Univariate analysis linked ICB combination to significantly shorter PFS (2.3 months) vs standalone treatment (9.2 months). Sarcoma histology, previous lines of systemic therapy, and previous RT were not linked to impact on PFS. However, among patients with a best response to ICB recorded, those who had a PR/CR or SD had median PFS of 40.7 months and 5.6 months, respectively, vs 2.2 months in patients who did not respond to ICB (P = .0012). Multivariate analysis showed that only previous RT (P = .0019) and type of ICB (P = .036) were independently associated with shorter PFS.

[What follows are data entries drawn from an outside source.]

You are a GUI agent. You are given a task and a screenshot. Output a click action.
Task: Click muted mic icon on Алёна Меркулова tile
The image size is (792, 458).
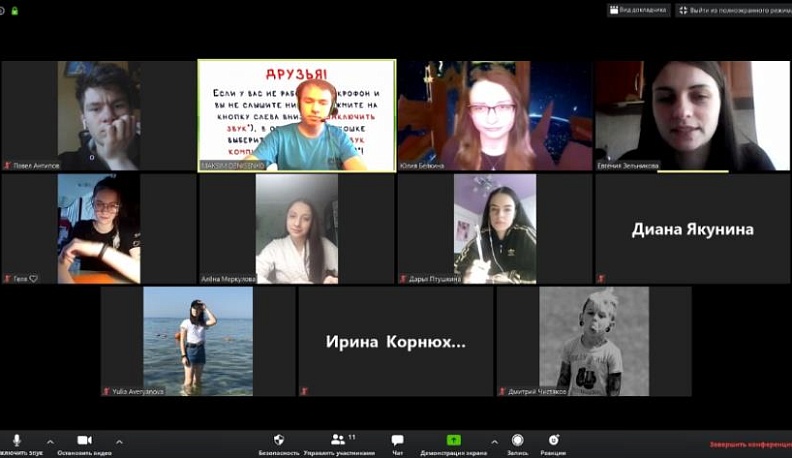point(205,279)
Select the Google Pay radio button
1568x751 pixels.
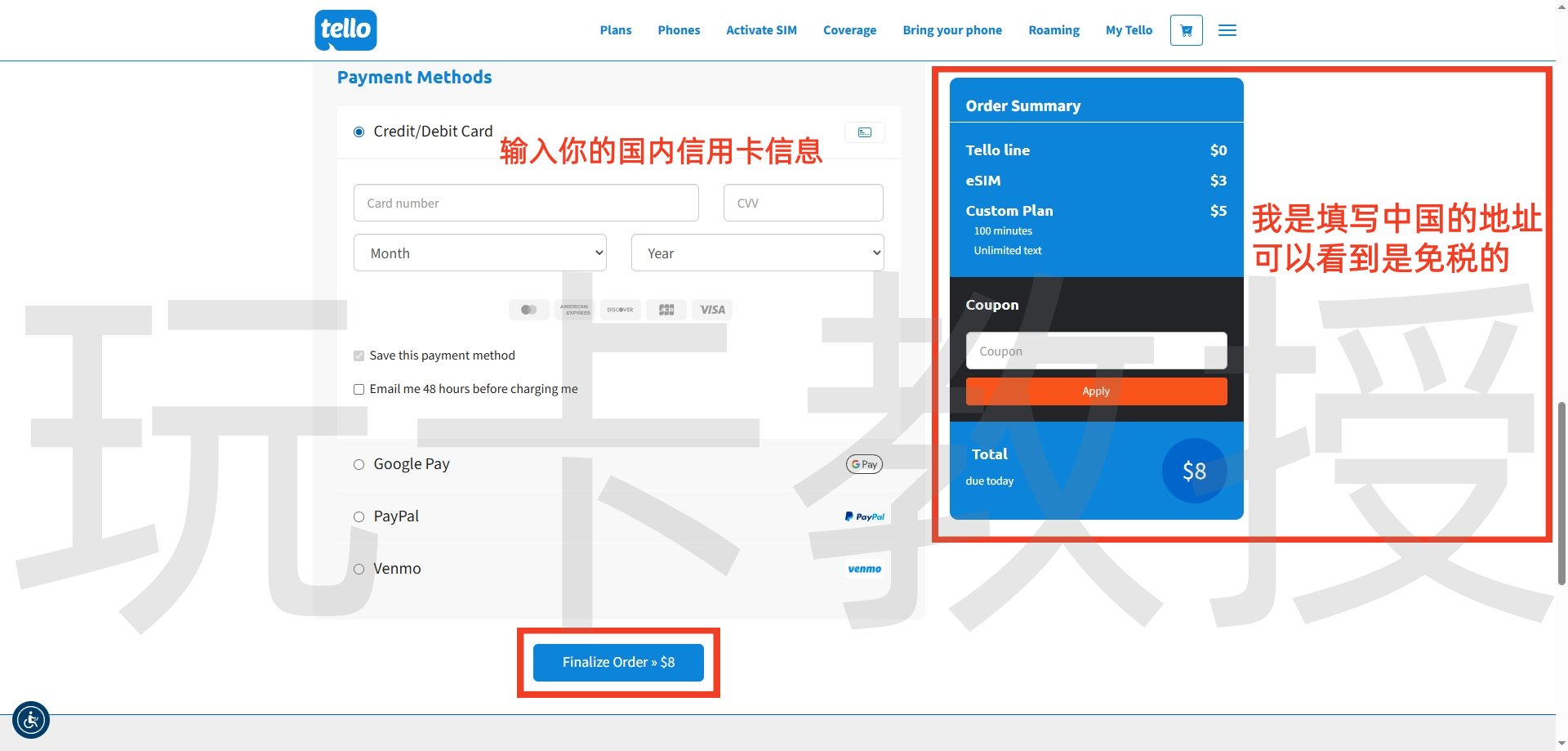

Median overall survival (OS) was 12.9 months for the entire study population, and at 12 months and 24 months after ICB initiation, 53% and 29% of patients, respectively, had achieved this outcome. This was also longer in the “other” group vs the UPS group, at 15 months and 12.9 months, respectively.

Only 4 patients discontinued treatment due to toxicities.

The study authors noted that because their study population was small, heterogeneous and from a single medical center, there is a high possibility of significant bias in their findings, no causality can be inferred, and they could not identify strong predictors of response.

“This study highlights a critical need for the identification of biomarkers of response to ICB for patients with sarcomas,” they concluded. “This highlights a challenge in deriving data from real-world studies beyond clinical trials but invites further investigation into potential predictors of response.”


1. Nasr LE, Zoghbi M, Lazcano R, et al. High-grade pleomorphic sarcomas treated with immune checkpoint blockade: the MD Anderson Cancer Center experience. Cancers (Basel). 2024;16(9):1763. doi:10.3390/cancers16091763

2. Immune checkpoint inhibitors. National Cancer Institute. Accessed May 13, 2024.

3. ECOG performance status scale. ECOG-ACRIN Research Group. Accessed May 13, 2024.